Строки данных

%%

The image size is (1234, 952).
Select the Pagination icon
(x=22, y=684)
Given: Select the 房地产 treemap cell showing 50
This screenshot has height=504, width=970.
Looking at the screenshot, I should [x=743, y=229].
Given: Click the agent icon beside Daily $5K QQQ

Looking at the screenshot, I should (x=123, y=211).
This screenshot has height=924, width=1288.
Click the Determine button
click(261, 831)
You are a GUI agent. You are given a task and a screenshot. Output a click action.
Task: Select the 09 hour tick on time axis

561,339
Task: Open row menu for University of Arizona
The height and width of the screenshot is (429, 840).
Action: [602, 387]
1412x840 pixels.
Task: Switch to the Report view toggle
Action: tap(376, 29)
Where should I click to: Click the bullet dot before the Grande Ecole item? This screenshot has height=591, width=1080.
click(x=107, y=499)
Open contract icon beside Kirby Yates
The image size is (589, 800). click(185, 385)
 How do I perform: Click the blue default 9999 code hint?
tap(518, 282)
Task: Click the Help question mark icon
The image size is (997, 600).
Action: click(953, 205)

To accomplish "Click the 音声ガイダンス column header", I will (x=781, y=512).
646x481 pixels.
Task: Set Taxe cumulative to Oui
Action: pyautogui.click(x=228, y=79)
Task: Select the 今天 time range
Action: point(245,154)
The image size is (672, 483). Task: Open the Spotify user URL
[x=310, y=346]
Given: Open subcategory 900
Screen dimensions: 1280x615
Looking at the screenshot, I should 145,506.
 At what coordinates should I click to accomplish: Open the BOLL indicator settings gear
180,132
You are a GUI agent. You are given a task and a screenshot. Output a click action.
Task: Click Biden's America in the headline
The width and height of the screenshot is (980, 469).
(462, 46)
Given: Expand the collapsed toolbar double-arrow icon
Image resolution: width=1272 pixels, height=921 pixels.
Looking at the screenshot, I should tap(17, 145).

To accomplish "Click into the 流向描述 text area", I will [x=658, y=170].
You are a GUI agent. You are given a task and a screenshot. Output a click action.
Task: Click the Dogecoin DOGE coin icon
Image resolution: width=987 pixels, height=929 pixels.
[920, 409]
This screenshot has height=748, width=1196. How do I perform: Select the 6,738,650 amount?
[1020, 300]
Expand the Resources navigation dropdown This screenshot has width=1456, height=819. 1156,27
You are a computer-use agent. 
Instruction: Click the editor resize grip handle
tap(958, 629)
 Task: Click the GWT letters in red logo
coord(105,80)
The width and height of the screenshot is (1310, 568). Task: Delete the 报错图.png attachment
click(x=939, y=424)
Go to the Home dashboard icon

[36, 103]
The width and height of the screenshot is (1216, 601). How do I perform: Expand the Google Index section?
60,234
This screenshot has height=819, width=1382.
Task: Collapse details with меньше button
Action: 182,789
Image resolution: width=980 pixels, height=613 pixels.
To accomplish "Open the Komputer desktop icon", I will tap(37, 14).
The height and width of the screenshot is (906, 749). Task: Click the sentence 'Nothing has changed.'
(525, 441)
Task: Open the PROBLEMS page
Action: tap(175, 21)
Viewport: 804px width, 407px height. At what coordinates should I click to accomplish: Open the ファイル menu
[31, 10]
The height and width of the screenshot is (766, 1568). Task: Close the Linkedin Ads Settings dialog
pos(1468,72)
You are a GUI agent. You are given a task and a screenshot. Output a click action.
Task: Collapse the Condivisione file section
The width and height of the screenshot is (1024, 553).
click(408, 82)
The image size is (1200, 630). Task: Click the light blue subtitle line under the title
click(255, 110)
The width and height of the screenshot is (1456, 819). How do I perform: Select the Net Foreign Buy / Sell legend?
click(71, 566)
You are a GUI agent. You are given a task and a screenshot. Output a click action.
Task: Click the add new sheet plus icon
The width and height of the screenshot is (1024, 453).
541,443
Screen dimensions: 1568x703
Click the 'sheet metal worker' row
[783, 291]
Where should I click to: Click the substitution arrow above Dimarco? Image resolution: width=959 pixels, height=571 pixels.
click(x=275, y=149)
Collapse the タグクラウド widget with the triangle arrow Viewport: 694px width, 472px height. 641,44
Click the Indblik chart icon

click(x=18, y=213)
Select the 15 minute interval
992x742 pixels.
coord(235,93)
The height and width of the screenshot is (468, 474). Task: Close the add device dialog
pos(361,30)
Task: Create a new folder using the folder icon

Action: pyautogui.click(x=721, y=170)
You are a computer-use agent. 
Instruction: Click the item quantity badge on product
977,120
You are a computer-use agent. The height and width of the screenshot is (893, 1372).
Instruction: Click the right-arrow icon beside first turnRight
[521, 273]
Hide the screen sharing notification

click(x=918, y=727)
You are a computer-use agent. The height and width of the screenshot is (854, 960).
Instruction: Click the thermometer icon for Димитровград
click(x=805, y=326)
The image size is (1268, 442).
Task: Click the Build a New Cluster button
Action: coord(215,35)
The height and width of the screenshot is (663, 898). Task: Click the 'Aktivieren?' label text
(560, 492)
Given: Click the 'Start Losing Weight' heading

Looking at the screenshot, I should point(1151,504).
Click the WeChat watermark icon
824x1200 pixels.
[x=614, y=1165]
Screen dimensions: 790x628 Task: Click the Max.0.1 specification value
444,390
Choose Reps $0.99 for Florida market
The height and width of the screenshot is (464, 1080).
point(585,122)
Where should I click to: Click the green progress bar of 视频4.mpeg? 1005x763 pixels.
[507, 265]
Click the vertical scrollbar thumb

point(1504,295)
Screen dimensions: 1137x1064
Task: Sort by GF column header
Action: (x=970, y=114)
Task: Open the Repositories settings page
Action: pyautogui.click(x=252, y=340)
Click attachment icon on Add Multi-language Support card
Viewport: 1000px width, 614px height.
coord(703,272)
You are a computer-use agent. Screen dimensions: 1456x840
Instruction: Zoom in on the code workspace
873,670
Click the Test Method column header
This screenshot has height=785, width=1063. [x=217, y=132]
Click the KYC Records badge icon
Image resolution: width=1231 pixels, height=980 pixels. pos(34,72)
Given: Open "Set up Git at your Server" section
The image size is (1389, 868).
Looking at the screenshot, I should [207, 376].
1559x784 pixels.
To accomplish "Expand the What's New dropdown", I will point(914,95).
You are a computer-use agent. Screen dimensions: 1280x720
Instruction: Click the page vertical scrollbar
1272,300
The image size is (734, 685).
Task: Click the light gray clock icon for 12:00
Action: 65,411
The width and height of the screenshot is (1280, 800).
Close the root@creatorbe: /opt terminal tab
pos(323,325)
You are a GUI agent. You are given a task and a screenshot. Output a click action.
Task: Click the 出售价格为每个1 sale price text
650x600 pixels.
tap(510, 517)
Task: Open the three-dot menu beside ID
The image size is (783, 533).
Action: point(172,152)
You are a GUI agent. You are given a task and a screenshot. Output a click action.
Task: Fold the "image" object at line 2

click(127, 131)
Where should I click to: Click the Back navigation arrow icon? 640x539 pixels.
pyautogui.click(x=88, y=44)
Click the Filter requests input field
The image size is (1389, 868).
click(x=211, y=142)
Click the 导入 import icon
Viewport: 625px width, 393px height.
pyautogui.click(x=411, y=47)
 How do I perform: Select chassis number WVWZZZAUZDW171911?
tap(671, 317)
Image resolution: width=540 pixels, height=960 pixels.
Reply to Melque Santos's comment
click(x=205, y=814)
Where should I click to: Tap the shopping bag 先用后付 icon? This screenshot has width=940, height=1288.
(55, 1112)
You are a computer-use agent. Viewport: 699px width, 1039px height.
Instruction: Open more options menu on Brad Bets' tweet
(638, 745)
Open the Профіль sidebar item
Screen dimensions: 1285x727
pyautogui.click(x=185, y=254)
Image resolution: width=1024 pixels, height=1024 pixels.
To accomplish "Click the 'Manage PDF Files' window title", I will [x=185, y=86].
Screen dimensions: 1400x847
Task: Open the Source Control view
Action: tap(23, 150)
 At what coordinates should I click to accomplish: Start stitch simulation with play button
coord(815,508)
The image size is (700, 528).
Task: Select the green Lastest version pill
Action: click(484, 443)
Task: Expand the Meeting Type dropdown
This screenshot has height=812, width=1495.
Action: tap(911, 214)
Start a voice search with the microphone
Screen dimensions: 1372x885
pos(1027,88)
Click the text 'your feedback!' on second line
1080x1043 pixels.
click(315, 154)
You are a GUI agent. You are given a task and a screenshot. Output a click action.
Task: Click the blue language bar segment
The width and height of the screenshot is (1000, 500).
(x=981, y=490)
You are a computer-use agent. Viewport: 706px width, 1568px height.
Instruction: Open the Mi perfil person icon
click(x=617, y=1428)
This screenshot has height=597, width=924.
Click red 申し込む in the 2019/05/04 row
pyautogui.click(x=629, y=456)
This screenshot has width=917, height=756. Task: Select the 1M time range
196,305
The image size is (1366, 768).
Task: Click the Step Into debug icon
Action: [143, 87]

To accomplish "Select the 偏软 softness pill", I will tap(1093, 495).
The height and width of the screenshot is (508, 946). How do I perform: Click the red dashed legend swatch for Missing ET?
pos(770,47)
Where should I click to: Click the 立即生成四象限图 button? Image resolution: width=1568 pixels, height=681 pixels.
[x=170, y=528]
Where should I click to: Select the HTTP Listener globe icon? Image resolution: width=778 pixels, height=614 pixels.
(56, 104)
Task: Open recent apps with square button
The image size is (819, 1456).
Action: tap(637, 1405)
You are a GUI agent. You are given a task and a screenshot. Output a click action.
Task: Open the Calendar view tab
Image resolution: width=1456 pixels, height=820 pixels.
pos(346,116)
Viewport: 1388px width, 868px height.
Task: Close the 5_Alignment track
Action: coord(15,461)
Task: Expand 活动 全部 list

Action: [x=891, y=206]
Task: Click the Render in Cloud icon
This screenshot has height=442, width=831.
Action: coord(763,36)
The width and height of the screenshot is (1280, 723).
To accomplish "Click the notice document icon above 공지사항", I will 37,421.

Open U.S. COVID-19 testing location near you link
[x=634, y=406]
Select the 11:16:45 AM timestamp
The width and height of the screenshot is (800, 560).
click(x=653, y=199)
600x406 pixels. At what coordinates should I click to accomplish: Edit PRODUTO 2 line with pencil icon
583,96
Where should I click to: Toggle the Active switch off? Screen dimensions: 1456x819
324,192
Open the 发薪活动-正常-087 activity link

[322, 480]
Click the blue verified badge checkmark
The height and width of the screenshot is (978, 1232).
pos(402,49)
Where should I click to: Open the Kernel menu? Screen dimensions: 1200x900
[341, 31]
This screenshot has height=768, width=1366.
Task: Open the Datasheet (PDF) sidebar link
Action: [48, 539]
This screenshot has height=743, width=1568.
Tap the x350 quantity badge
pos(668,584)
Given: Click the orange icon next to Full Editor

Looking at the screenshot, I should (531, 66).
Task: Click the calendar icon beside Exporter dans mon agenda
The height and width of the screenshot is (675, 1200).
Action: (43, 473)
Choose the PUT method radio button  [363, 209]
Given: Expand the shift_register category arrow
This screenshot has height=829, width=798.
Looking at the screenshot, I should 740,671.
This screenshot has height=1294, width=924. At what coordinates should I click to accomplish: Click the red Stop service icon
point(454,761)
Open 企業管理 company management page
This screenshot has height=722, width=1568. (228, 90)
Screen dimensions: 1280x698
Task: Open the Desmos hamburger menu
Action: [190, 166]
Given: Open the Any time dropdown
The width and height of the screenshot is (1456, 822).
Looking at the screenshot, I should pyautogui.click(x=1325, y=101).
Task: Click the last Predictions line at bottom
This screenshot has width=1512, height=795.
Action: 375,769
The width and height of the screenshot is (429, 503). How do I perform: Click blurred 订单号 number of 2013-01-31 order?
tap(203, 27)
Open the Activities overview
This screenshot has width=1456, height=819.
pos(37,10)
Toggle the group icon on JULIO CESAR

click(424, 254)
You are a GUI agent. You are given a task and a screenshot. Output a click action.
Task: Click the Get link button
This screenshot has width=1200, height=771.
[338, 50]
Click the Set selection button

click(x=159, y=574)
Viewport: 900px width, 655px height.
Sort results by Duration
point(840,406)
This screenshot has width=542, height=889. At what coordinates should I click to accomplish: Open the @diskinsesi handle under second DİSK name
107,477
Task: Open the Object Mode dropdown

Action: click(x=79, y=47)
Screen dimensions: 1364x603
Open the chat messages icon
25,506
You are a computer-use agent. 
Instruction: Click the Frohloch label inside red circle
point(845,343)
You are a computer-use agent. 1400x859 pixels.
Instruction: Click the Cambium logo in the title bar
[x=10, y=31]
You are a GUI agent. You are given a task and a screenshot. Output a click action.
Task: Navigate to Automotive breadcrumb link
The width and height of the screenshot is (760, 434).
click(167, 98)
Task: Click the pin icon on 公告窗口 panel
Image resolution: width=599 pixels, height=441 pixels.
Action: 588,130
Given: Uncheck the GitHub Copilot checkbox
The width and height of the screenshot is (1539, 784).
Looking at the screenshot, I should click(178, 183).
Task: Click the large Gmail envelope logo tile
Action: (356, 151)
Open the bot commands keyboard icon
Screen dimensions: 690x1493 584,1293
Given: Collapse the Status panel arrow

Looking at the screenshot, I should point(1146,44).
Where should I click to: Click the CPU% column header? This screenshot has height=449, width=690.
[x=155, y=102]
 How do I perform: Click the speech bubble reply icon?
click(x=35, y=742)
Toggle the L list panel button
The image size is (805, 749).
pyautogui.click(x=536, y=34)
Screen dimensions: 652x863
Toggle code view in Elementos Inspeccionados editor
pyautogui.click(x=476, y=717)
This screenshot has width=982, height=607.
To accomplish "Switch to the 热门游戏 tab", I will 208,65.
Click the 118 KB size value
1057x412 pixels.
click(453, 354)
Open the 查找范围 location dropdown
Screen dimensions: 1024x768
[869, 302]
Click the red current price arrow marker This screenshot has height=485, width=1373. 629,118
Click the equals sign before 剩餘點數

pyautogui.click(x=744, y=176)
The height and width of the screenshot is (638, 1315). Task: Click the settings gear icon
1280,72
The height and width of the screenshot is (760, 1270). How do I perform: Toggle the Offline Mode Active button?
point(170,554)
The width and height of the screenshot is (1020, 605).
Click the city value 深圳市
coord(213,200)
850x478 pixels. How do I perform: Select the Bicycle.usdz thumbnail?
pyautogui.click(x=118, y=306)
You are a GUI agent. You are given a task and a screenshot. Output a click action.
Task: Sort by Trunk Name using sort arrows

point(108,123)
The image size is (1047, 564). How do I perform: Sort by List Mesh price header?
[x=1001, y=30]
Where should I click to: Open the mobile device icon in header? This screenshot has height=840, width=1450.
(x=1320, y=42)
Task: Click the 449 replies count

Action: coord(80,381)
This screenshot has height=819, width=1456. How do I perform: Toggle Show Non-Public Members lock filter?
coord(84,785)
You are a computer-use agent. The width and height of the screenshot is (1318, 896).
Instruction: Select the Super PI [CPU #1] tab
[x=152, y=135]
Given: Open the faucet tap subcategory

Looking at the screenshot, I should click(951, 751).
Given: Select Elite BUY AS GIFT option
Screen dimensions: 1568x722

%%

● **ЗАДАНИЕ**: Переименуйте «dropdown» в «drop-down list» в строках листинга, начиная со строки с «Given: Click the orange» и заканчивая строкой с «should pyautogui.click(x=1325, y=101).». Выведите только эти строки, больше ничего в них не меняя.

● **ОТВЕТ НИЖЕ**:
Given: Click the orange icon next to Full Editor

Looking at the screenshot, I should (531, 66).
Task: Click the calendar icon beside Exporter dans mon agenda
The height and width of the screenshot is (675, 1200).
Action: (43, 473)
Choose the PUT method radio button  [363, 209]
Given: Expand the shift_register category arrow
This screenshot has height=829, width=798.
Looking at the screenshot, I should 740,671.
This screenshot has height=1294, width=924. At what coordinates should I click to accomplish: Click the red Stop service icon
point(454,761)
Open 企業管理 company management page
This screenshot has height=722, width=1568. (228, 90)
Screen dimensions: 1280x698
Task: Open the Desmos hamburger menu
Action: [190, 166]
Given: Open the Any time drop-down list
The width and height of the screenshot is (1456, 822).
Looking at the screenshot, I should pyautogui.click(x=1325, y=101).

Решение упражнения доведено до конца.